Возле хижины валялось много досок и брусьев, была и циркулярная пила, но что толку драться досками или брусьями? Если б только отыскать кайла. Они насажены на рукоятки из крепкого ясеня, тот способен выдержать удар даже о скальную породу. Что наши враги могли сделать с этим инструментом? Несомненно, он где-то поблизости. Белый след, оставленный на дробленом кварце, подсказал мне, где могут быть кайла. В дальнем углу сарая стояли штампы, а в ближнем располагались «эрлангеры» и каморка Доминико. Здесь же высилась конической формы гора размолотого в порошок кварца.
Человек, спрятавший кайла, наступил в лужу воды, вытекшей из желоба, который шел к большому колесу. Похититель оставил след на белом порошковом кварце и кашице, размазанной на пороге двери. Потыкав рейкой, я вскоре обнаружил в середине кучи что-то твердое. Кайла были действительно спрятаны там. Не прошло и минуты, как мы сняли насадку с шести кайл. Почему бы не вооружиться крепкими рукоятками? В суматохе боя кайло не совсем подходящее оружие. Легко собьешь с ног первого нападающего — будет чем заняться коронеру, но когда подоспеют остальные, вам в любом случае не поздоровится; хорошей же дубиной можно, если повезет, оглушить человек трех.

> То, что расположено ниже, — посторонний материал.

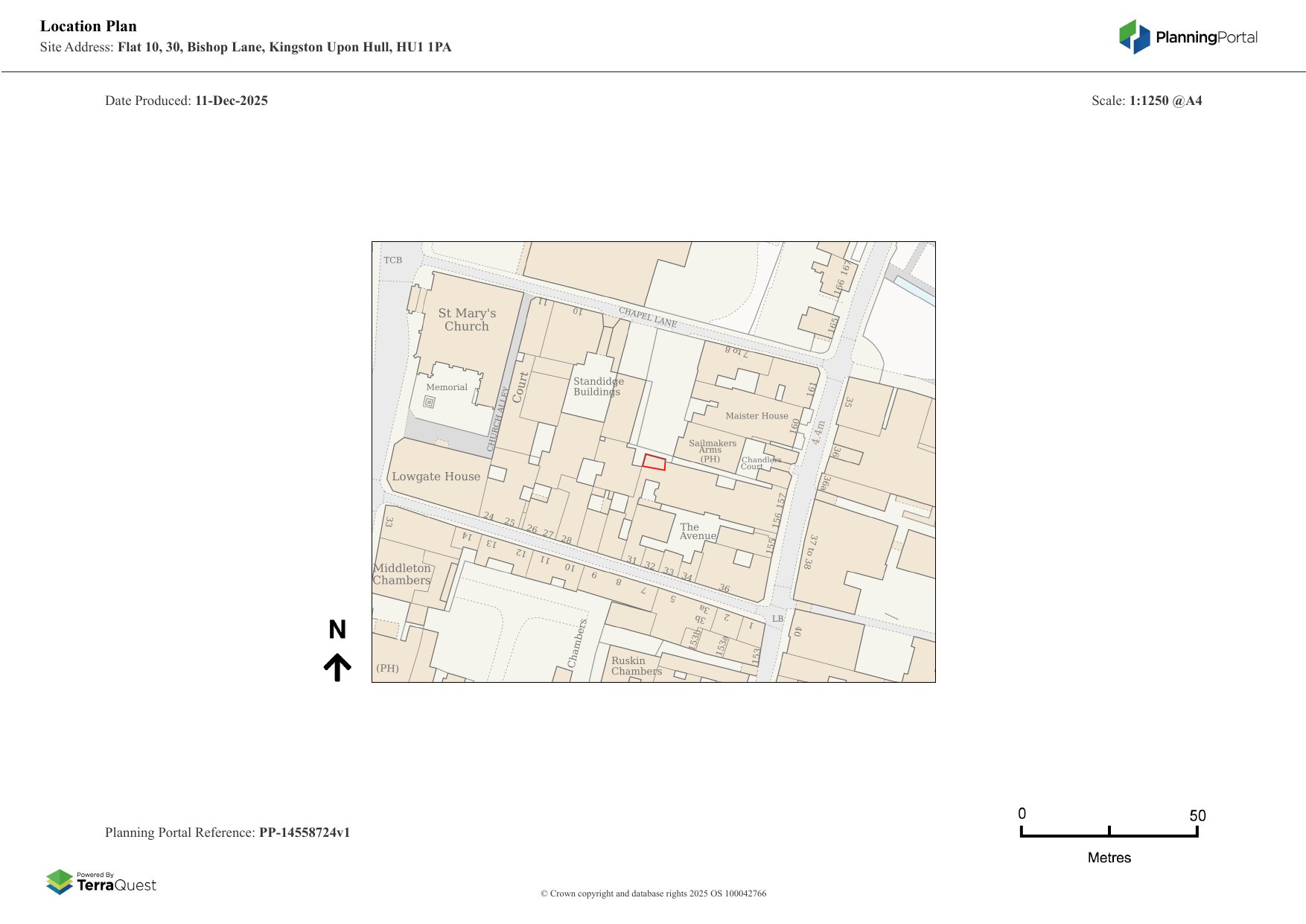Click the north arrow symbol
The image size is (1306, 924).
337,667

Доминико не было на месте. Несомненно, он отправился в Лланкаррег и вернется, вероятно, только к утру.
Каковы наши возможности удержать позицию? Я тщательно осмотрел местность. Плоская возвышенность, местами терраса с полуразработанным карьером резко сужалась в дальнем конце дороги. В узком проходе, где едва могли разминуться двое, стояла хибарка, в которой жили ирландцы. Выступ скалы отрезал дорогу от этого укромного уголка. Подойти можно было лишь по узкой тропе, выбитой на глубине карьера. Гора внизу была не совсем отвесной, а под углом приблизительно в семьдесят градусов. Итак, оборонительная позиция представляла собой небольшую террасу, на которой стояла моя хижина. У нее было и другое преимущество: она давала нам возможность отступить. В случае поражения можно было подняться на вершину Маммера. Я не стал ни советоваться со своими союзниками, ни разрабатывать тщательный план обороны. Настоящий боевой генерал не любит военных советов, его планы всегда просты, но он отлично видит, когда наступает критический момент и наносит молниеносный удар по противнику.